Arrange every line of the records below as a Markdown table with the columns "Row" and "Line", numbering each row and skipping blank lines. Leave the pictures out of the table.

Data for this task:
============
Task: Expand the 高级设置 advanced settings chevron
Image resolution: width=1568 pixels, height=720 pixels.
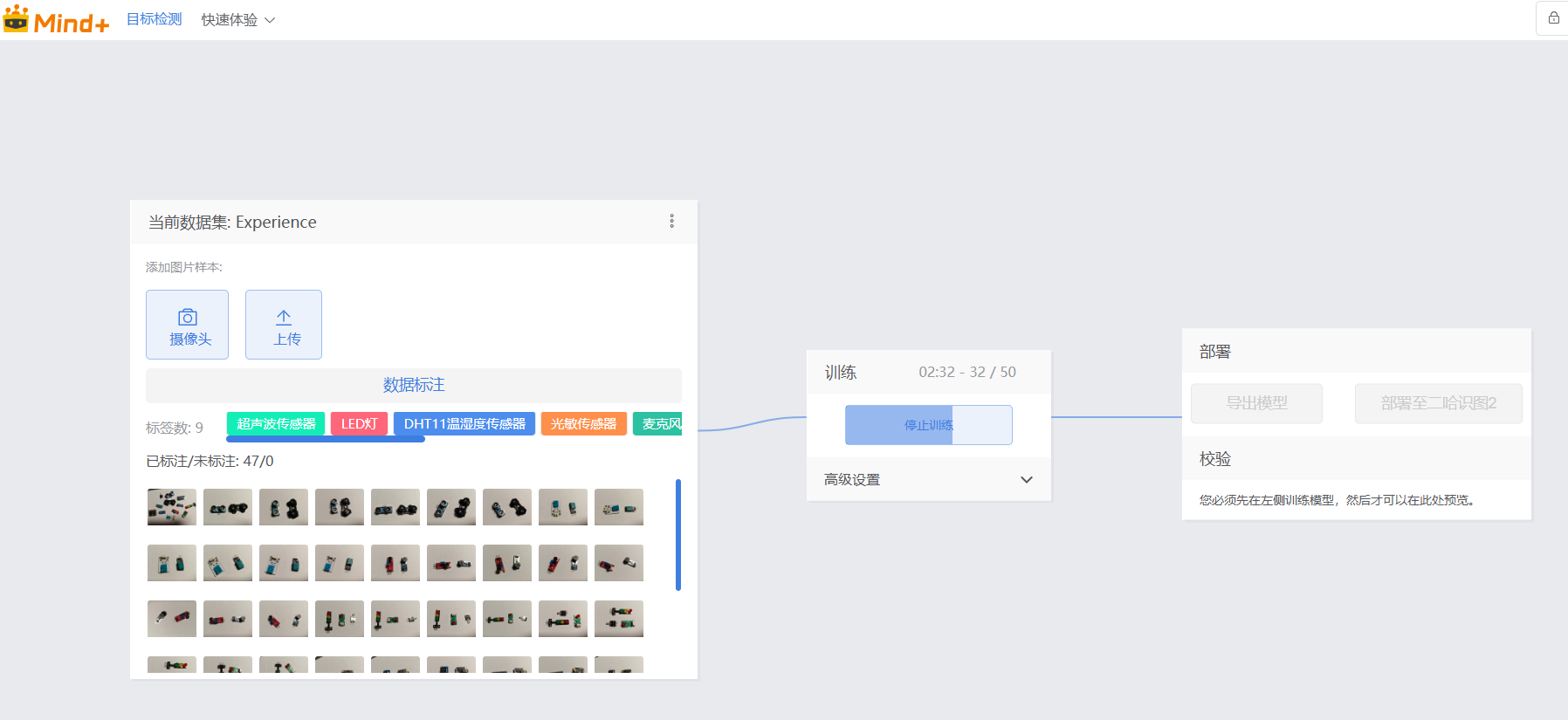Action: 1026,480
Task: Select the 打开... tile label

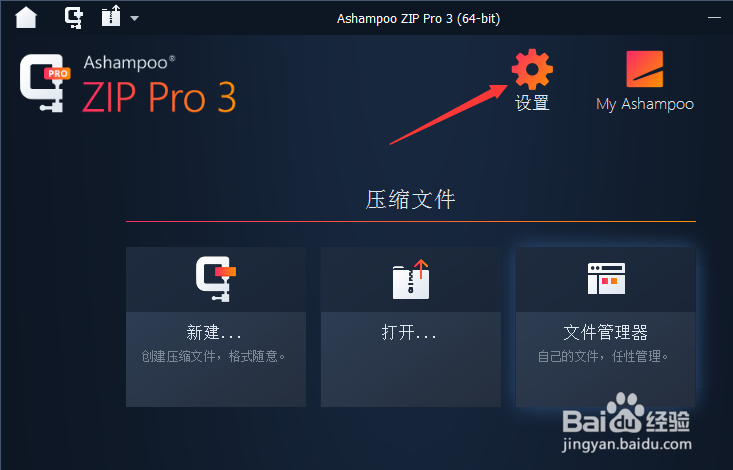Action: point(409,333)
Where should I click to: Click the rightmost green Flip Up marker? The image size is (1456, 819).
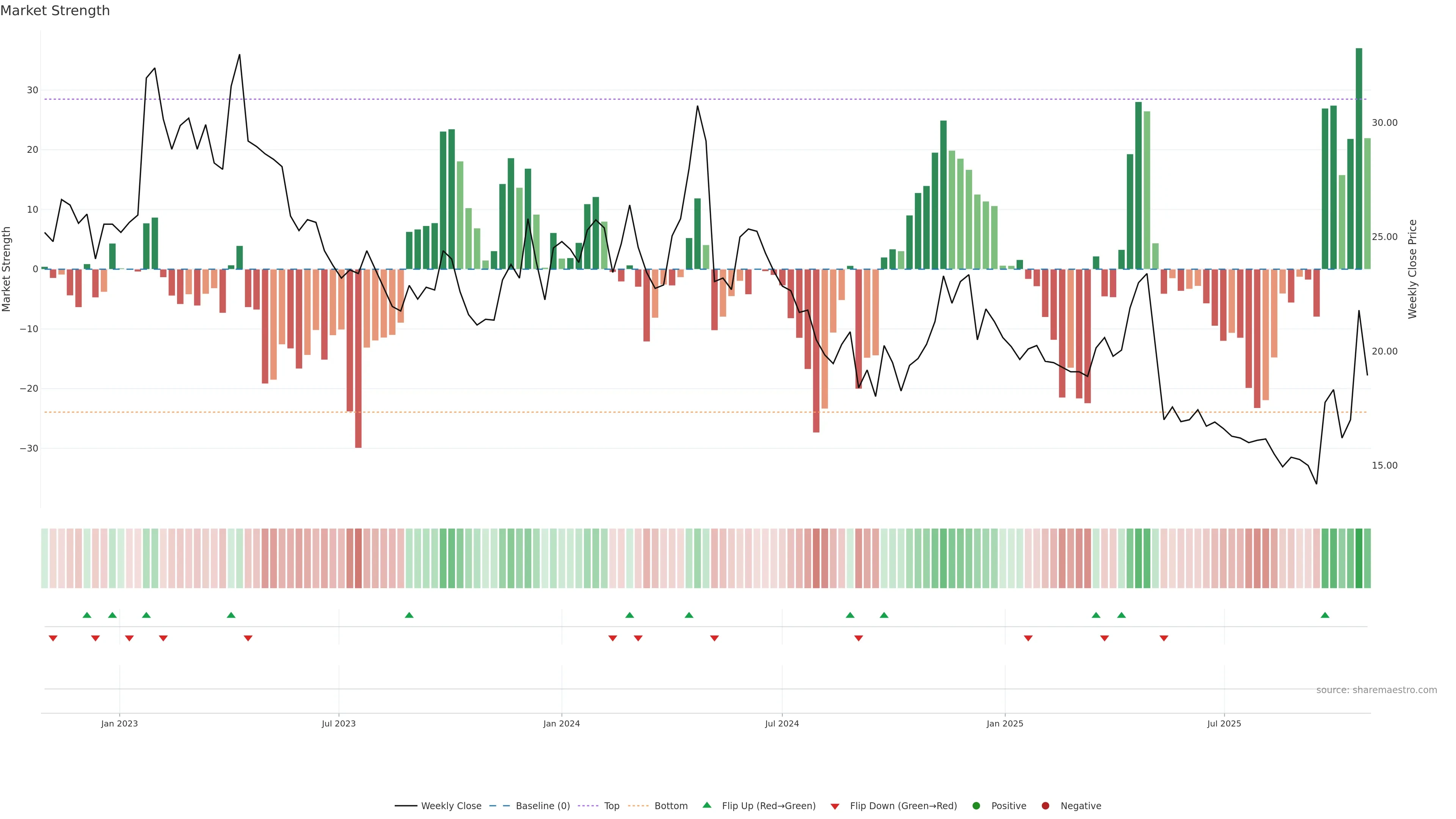(x=1325, y=615)
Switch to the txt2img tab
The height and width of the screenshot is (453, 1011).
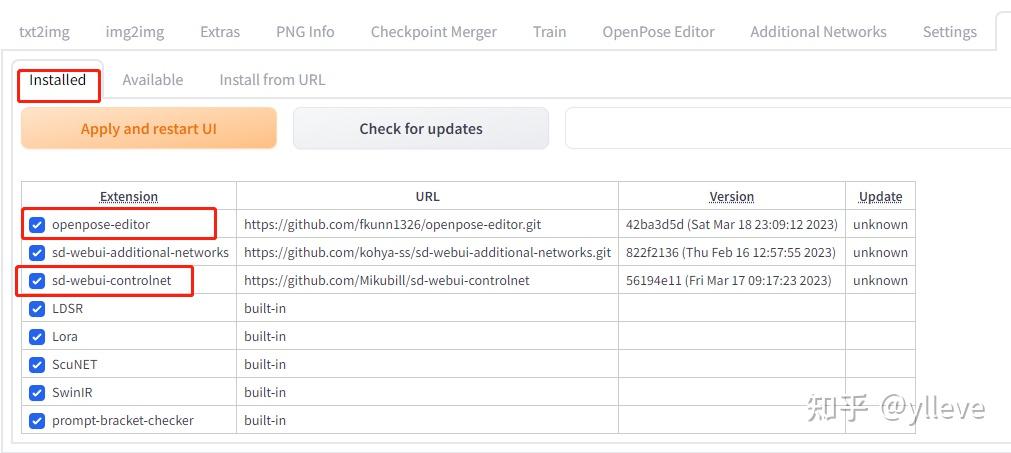[x=44, y=31]
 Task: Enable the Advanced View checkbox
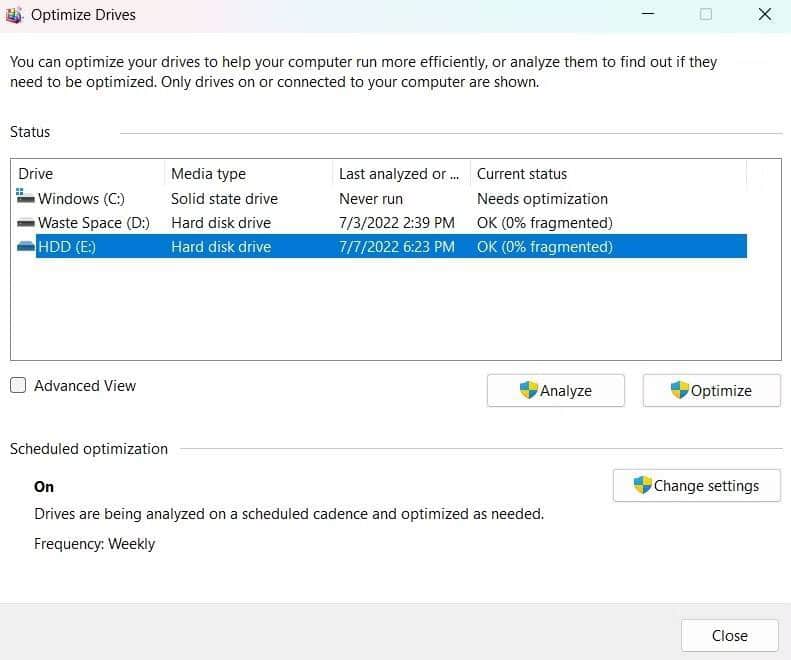point(18,386)
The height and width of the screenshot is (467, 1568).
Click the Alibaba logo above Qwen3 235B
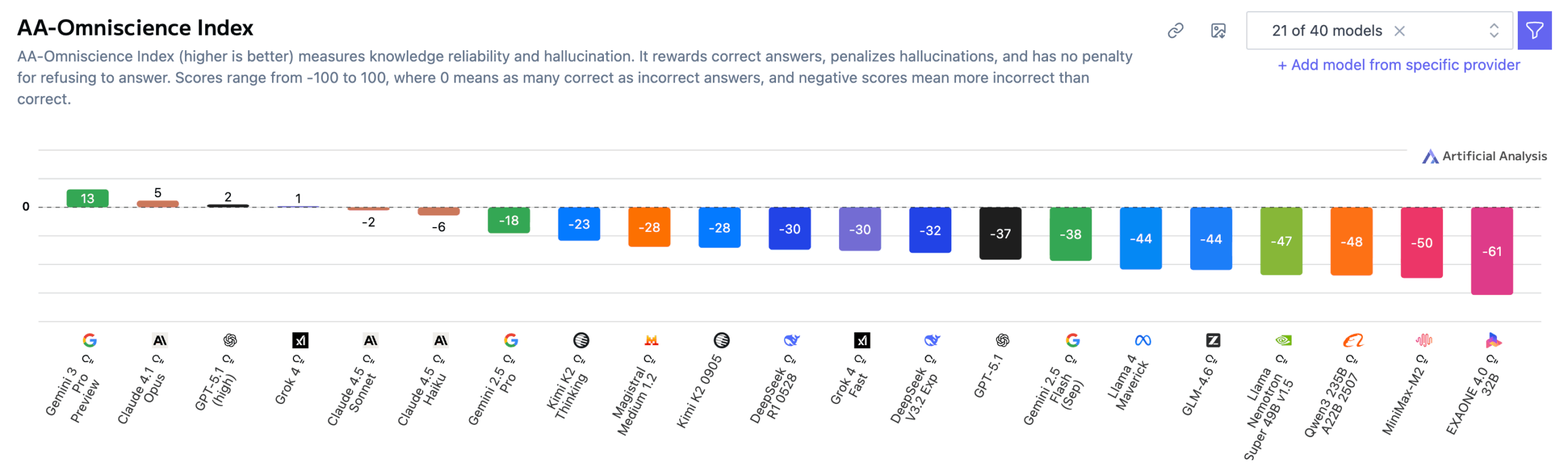1352,340
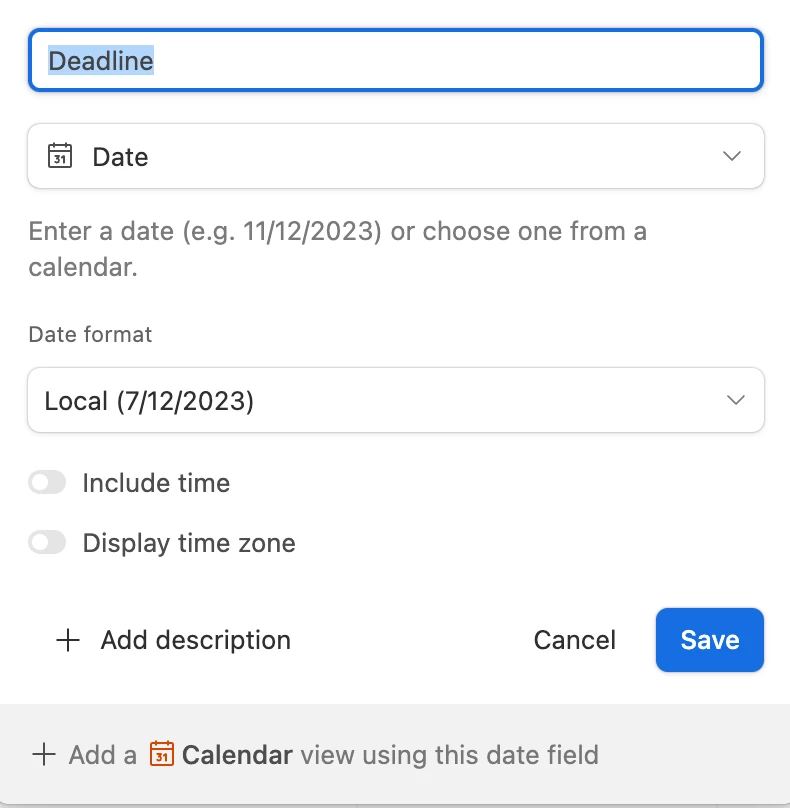This screenshot has width=790, height=808.
Task: Click the highlighted 'Deadline' text
Action: tap(101, 60)
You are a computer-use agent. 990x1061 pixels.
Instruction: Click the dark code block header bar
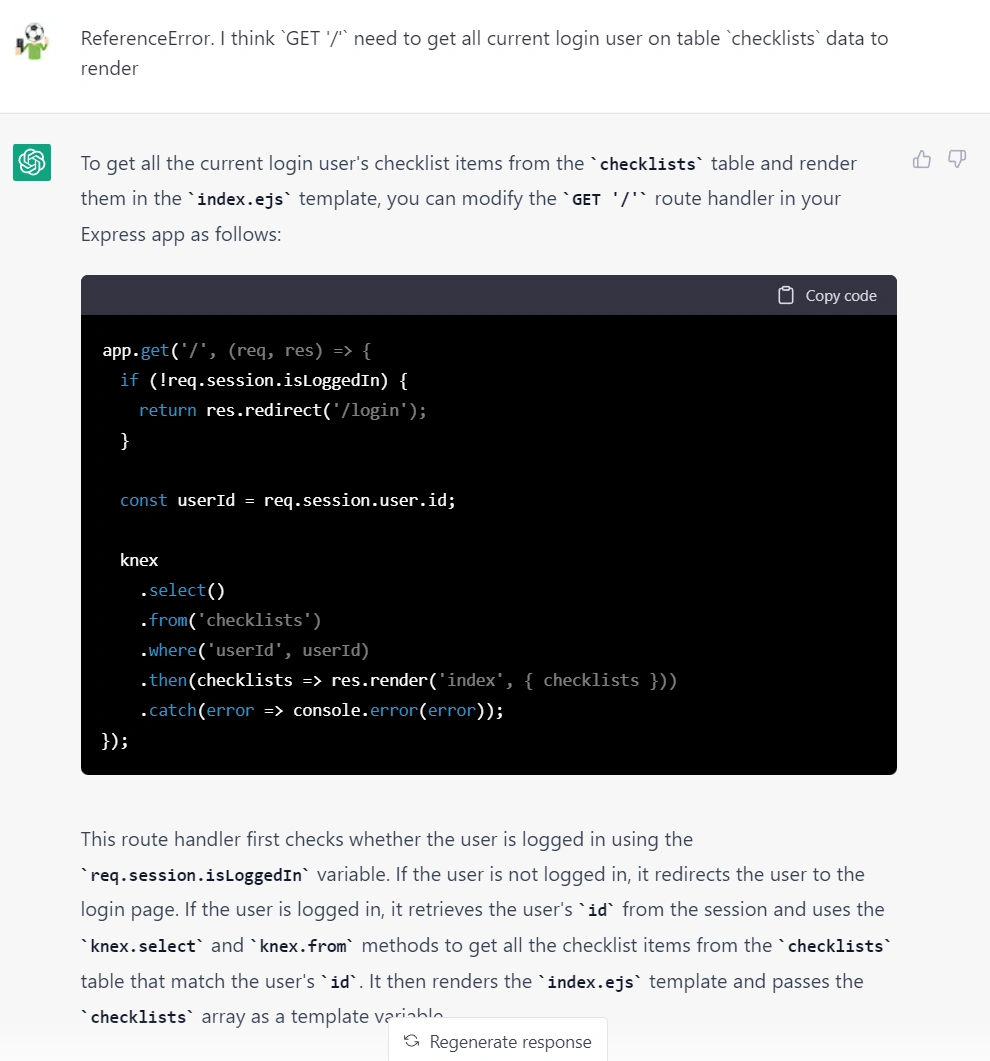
============
Solved exercise:
| Row | Line |
|---|---|
| 1 | Task: Expand the 高级设置 advanced settings chevron |
| 2 | Image resolution: width=1568 pixels, height=720 pixels. |
| 3 | Action: 1026,480 |
| 4 | Task: Select the 打开... tile label |
| 5 | Action: point(409,333) |
| 6 | Where should I click to: Click the rightmost green Flip Up marker? The image size is (1456, 819). |
| 7 | (x=1325, y=615) |
| 8 | Switch to the txt2img tab |
| 9 | The height and width of the screenshot is (453, 1011). |
| 10 | [x=44, y=31] |
| 11 |  Task: Enable the Advanced View checkbox |
| 12 | point(18,386) |
| 13 | The height and width of the screenshot is (467, 1568). |
| 14 | Click the Alibaba logo above Qwen3 235B |
| 15 | 1352,340 |
| 16 | This screenshot has width=790, height=808. |
| 17 | Task: Click the highlighted 'Deadline' text |
| 18 | Action: tap(101, 60) |
| 19 | You are a computer-use agent. 990x1061 pixels. |
| 20 | Instruction: Click the dark code block header bar |